Tuesday, March 13, 2012

A Letter to Ourselves

You’ve been wandering for quite a while now. You know it, I know it. The path through the forest seems to be taking a suspiciously circular formation; you think this because this seems an awful lot like the same mud hole you got stuck in last time.

I know what you’re thinking. What you’re feeling. You have become intimate friends with the self-deprecating gears grinding away in your skull. And by friends I mean, of course, sworn enemies attached at the hip.

You’ve come to the point where you’ve collapsed on your ass in the middle of a strange, cold wilderness, thrown up your hands and declared, “What the hell am I doing here? Why?” I know you have done and said these things, my love. I know because I was there with you, by your side and in your heart. Thinking you were alone, you were frightened and ashamed, putting on a proud, brave face whenever passersby came near, intent on their own twisting paths.
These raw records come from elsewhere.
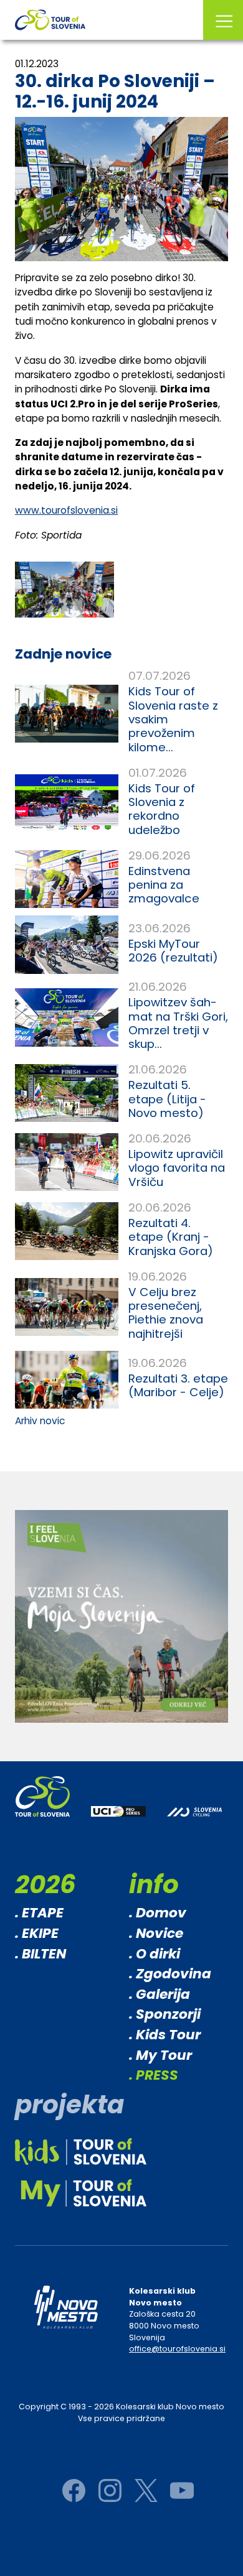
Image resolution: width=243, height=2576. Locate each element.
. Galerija (159, 1994)
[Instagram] (110, 2490)
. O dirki (154, 1953)
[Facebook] (73, 2490)
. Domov (157, 1912)
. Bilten (40, 1953)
Amidst the wilderness, you felt your body had become an even more terrifying place, a war zone. Alien and uncomfortable, what should have been your home, your safe and sacred place, was nothing more than a reminder of all the mistakes, and all the left turns you made when the simpler path was to the right. And even in that moment, knowing clear and well, you turned left yet again.

“I am lost!” you sobbed, pounding your fists into dirt, into stone, “I am lost, I am lost!”

Stripped bare of all external defenses, you have guarded your heart well, finding it better to carry the heavy wall than to let it drop and leave the burden behind. Stronger this wall became, and heavier, until you were forced to slowly drag it behind you, pulling and straining, forgetting not only where you were going but why you were headed there. Frustrated, it was this moment your knees buckled under all the pressure, and the self-loathing you created.

But here is the beginning of your story, and the moment you open your eyes to gaze around at the wilderness you found yourself so hopelessly lost in. In the moment you realized how lost you truly were, you also discovered you knew exactly where you were. There was no other place you could have been, as you found yourself: dirty, exhausted, broken, disillusioned, and utterly, and completely REAL.